Johns Hopkins researchers have found that mice can recover from physically debilitating strokes that damage the primary motor cortex, the region of the brain that controls most movement in the body, if the rodents are quickly subjected to physical conditioning that rapidly "rewires" a different part of the brain to take over lost function.
Their research, featuring precise, intense and early treatment, and tantalizing clues to the role of a specific brain area in stroke recovery, is described online in the journal Stroke.
"Despite all of our approved therapies, stroke patients still have a high likelihood of ending up with deficits," says study leader Steven R. Zeiler, M.D., Ph.D., an assistant professor of neurology at the Johns Hopkins University School of Medicine. "This research allows us the opportunity to test meaningful training and pharmacological ways to encourage recovery of function, and should impact the care of patients."
With improved acute care for stroke, more patients are surviving. Still, as many as 60 percent are left with diminished use of an arm or leg, and one-third need placement in a long-term care facility. The economic cost of disability translates to more than $30 billion in annual care.
For their study, the researchers first trained normal but hungry mice to reach for and grab pellets of food in a precise way that avoided spilling the pellets and gave them the pellets as a reward.
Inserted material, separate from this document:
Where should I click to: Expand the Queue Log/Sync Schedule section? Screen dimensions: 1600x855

The task was difficult to master, the researchers say, but the mice reached maximum accuracy after seven to nine training days.
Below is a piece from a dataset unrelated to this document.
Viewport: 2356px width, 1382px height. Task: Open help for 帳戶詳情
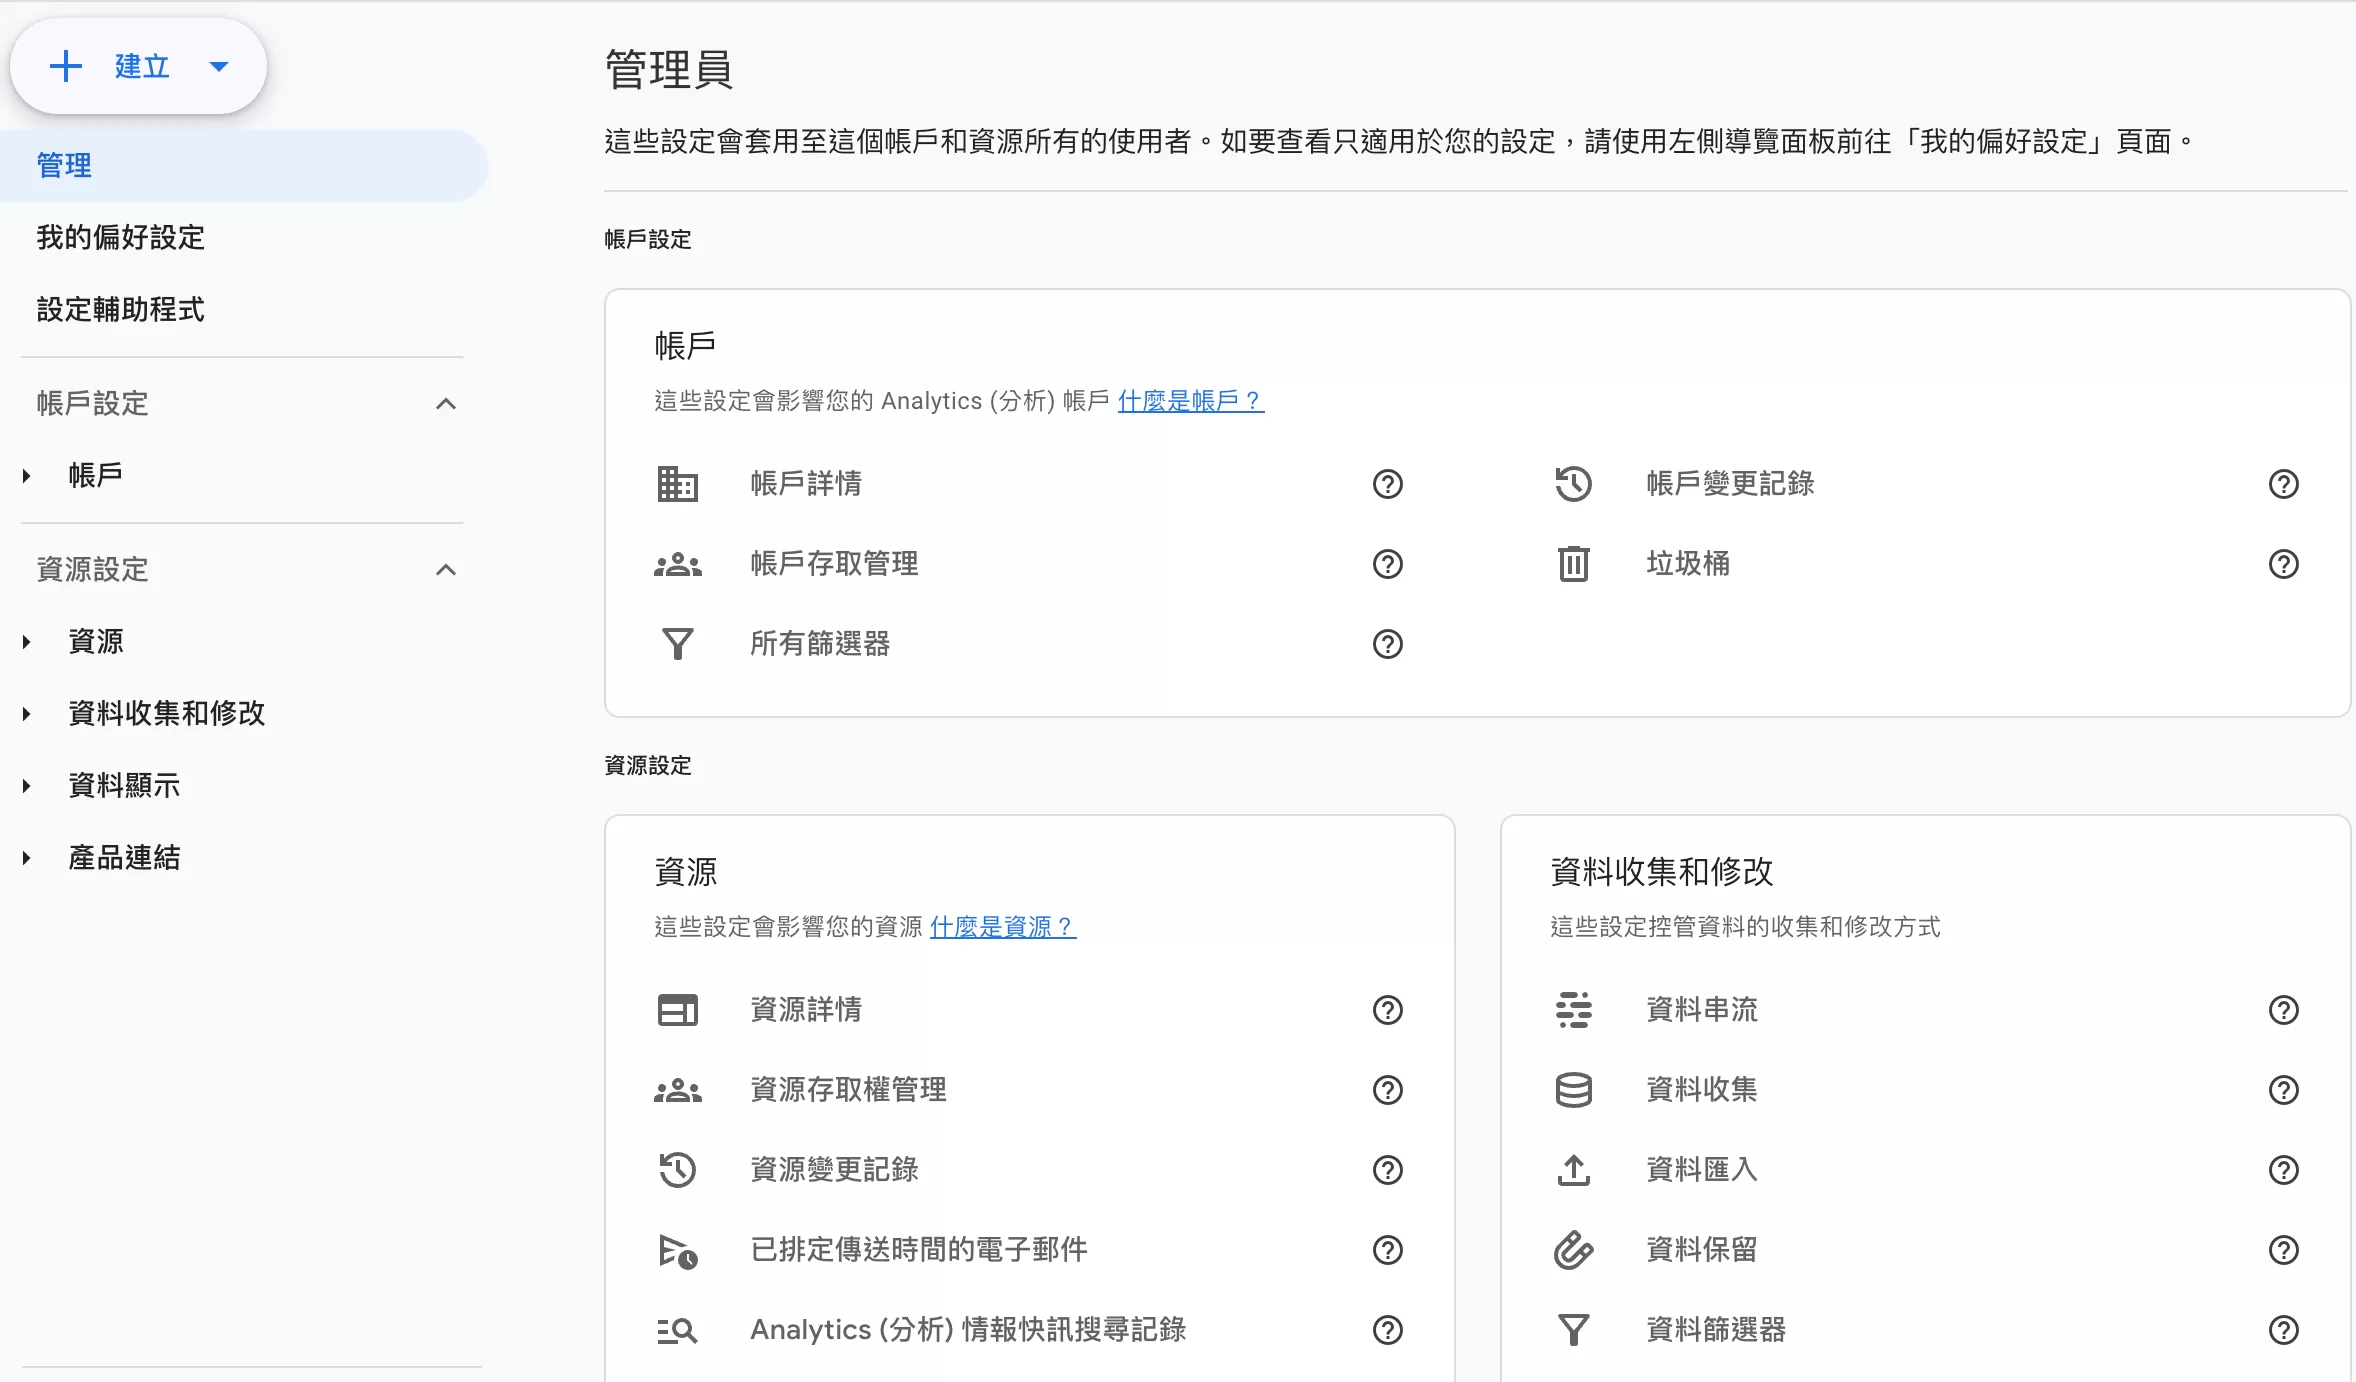[1387, 484]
Then the researchers created experimental small strokes that left the mice with damage to the primary motor cortex. Predictably, the reaching and grasping precision disappeared, but a week of retraining, begun just 48 hours after the stroke, led the mice to again successfully perform the task with a degree of precision comparable to before the stroke.
Subsequent brain studies showed that although many nerve cells in the primary motor cortex were permanently damaged by the stroke, a different part of the brain called the medial premotor cortex adapted to control reaching and grasping. Zeiler says the function of the medial premotor cortex is not well-understood, but in this case it seemed to take over the functions associated with the reach-and-grab task in his experimental mice.
The researchers also report that otherwise healthy mice trained to reach and grasp pellets did not lose this ability after experiencing a stroke in the medial premotor cortex, which suggests that this part of the brain typically plays no role in those activities, and the existence of untapped levels of brain plasticity might be exploited to help human stroke victims.
Zeiler says another key finding in his research team's mouse model was a reduction of the level of parvalbumin, a protein that marks the identity and activity of inhibitory neurons that keep the brain's circuitry from overloading. With lower levels of parvalbumin in the medial premotor cortex, it appears the "brakes" are essentially off, allowing for the kind of activity required to reorganize and rewire the brain to take on new functions—in this case the ability to reach and grasp.
To prove that the learned functions had moved to the medial premotor cortex in the mice, the researchers induced strokes there. Again, the new skills were lost. And again, the mice could be retrained.
The research team's next steps with their mouse model include evaluating the effect of drugs and timing of physical rehab on long-term recovery. The research could offer insight into whether humans should receive earlier and more aggressive rehab.
"In people left with deficits after a stroke, we have been asking how we can encourage the rest of the nervous system to adapt to allow true recovery," Zeiler says. "This research begins to provide us some answers."